Records from a dataset
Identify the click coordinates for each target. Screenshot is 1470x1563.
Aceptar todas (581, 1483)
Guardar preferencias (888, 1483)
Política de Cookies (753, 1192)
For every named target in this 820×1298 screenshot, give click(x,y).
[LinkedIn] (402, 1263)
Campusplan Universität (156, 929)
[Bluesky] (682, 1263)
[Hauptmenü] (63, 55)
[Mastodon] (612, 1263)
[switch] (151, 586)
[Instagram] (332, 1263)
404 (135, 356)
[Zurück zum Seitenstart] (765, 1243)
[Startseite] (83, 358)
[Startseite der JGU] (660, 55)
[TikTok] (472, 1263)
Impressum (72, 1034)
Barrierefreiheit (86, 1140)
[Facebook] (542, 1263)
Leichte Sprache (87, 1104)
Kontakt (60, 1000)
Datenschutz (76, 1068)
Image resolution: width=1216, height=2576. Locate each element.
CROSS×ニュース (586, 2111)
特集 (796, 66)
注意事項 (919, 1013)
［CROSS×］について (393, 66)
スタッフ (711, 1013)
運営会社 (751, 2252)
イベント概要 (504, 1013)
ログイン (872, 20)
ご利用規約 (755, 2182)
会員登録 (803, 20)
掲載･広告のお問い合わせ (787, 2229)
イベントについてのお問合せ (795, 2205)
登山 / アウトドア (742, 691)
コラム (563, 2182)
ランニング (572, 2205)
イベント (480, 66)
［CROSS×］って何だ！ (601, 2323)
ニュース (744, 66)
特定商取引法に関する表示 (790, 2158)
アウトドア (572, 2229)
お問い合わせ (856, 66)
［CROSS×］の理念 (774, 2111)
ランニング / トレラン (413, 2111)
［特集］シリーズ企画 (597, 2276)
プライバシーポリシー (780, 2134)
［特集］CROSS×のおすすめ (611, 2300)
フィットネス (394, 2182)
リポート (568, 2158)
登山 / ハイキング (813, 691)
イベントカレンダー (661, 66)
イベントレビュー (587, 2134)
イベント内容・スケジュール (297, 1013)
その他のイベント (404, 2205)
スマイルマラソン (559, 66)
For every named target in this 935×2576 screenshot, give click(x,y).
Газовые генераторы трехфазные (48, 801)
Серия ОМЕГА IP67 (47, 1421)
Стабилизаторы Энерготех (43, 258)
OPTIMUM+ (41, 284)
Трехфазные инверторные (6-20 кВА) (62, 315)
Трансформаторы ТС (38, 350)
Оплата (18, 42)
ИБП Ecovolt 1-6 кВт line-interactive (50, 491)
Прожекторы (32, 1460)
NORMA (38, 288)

PROBLEM DESCRIPTION: Locate the word "target" in the entries, and copy every line where it is found.

RESPONSE:
Identify the click coordinates for each target. Screenshot is 1470x1563.
For every named target in this 820×1298 screenshot, give click(x,y).
For every named target in this 935×2576 screenshot, give click(x,y).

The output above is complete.